Алексей Евдокимов - Ноль-Ноль
Поезд прибывал только в полпервого, снаружи топтались разные Огре да Икшкиле, делать было решительно нечего. В какой-то момент я даже вытянул из кармана джинсов лопатник и с оглядкой на дверь стал подбивать совсем смешавшуюся в голове за три недели пьянства бухгалтерию, выкладывая на столик становящиеся «домиком» гнутые пополам плотные доллары и разноцветные рублевые фантики, а потом безуспешно пытаясь соотнести «итого» с суммой сценарного аванса, выплаченной части за киноправа, баснословного (по рижским меркам) гонорара за единственную шальную баечку в московской газете и кусочка древнего долга, выдранного из смывшегося в Москву знакомца.
Расползшаяся бумажная кучка создавала видимость некоего успеха. Не хотелось думать, что состоит она на самом деле из месячной зарплаты сценариста какого-нибудь имбецильнейшего сериального «мыла» от какой-нибудь «Амедии» и что это — единственный мой доход за последние полгода. Ведь и купе мне, разумеется, проставил продюсер — за свой-то счет я, если что, трясусь на автобусе, вылезая глухой ночью со всеми вещами на обеих границах и маясь в очереди на таможенный рентген…
Ладно. Тщеславие вон тешь…
Живо вспомнились позавчерашние «Пироги»: в предпоследний свой московский день пришлось мне отбывать пиар-повинность — «Вагриус» устроил презентацию «Чучхи» в подвале на Никольской. Вообще из всех такого рода мероприятий больше я люблю только сидение в книжных магазинах. А если, как позавчера, еще и отрывки вслух заставят читать, чувствуешь себя окончательным клоуном…
Отдельная прелесть презентаций — контингент. В клубы по такому поводу приходит обычно народ трех категорий: твои знакомые, которых ты сам же и пригласил, иногда братья-журналисты и сумасшедшие. Трехнутые. Те, кто полагает себя причастным искусств, в данном случае изящной словесности, вообще тянутся ко всякой окололитературной варке. А презентация — это же зачастую еще и халявная выпивка… И добро б они ограничивались бухлом-закусью — нет ведь, обязательно затеют общаться.
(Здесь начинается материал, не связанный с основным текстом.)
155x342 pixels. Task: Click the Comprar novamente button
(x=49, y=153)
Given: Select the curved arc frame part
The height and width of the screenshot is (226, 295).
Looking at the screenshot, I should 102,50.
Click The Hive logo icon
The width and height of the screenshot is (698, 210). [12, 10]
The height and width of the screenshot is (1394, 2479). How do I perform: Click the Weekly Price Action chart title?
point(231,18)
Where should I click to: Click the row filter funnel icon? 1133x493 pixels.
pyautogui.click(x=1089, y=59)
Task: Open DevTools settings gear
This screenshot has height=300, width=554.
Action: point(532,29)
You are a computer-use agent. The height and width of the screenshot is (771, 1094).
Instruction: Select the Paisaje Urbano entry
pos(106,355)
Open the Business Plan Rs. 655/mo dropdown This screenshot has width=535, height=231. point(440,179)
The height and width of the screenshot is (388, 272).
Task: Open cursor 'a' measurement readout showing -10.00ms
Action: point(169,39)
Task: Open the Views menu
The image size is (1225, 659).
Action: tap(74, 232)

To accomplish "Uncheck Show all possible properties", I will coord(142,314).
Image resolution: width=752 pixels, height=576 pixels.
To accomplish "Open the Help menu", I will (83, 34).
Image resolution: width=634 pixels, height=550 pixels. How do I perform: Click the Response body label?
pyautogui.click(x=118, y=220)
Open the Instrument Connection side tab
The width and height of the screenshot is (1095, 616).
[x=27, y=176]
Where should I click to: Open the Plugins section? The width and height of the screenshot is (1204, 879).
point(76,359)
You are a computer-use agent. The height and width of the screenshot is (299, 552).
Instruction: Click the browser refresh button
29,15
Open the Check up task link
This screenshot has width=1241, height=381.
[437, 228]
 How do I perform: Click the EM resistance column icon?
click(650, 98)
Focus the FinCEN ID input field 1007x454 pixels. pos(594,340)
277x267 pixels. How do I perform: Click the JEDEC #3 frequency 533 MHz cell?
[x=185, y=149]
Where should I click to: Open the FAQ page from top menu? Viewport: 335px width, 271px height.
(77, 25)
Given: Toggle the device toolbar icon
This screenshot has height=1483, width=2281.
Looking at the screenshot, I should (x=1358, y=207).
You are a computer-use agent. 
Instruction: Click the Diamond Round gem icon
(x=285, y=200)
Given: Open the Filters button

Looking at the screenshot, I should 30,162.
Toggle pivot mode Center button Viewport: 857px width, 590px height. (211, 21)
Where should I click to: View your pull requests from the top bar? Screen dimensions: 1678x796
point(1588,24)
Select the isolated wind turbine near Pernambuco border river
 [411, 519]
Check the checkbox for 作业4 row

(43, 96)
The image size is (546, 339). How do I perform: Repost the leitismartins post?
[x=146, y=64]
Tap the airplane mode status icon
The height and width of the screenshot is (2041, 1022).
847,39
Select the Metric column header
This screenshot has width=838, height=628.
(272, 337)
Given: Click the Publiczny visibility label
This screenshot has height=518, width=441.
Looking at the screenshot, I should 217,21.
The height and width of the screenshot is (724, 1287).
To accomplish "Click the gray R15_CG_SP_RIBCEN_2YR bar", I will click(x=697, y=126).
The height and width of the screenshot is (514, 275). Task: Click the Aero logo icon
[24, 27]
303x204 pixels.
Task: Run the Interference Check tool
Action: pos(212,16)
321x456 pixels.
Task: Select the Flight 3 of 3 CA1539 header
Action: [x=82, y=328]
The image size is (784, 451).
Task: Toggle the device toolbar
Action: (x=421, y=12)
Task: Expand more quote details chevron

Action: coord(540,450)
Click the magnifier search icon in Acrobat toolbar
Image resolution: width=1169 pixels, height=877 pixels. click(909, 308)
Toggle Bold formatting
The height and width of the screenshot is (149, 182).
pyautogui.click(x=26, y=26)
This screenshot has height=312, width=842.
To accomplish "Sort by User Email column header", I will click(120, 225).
Так что рано или поздно ты непременно оказываешься с опустошенным стопарем в руке и кривой улыбочкой на роже лицом к лицу с очередным исповедующимся (или проповедующим) графоманом…
В этих «Пирогах», когда казенная водка уже кончалась и спонтанное общение шло вовсю, меня зажал в углу такой вот «коллега» — Антон, что ли: волосы на лоб, глазки азартные, с лица не сползает заговорщицкая улыбочка. Речь его была столь же темпераментна, сколь невнятна артикуляция: он дико шепелявил, торопился, захлебывался, так что понимал я его с пятого на десятое, как говорящего, допустим, по-украински… Разобрал, что мне задвигают про связь литературы с жизнью — мол, чего выдумывать сюжеты, когда они буквально под ногами валяются, да такие, что любая фантазия спасует. И что-то там про своих знакомых, какие с ними странные вещи творятся, какие они сами по себе странные и как все это в книжку просится. Ну вот и напиши, говорю, позовешь тогда меня на презентацию…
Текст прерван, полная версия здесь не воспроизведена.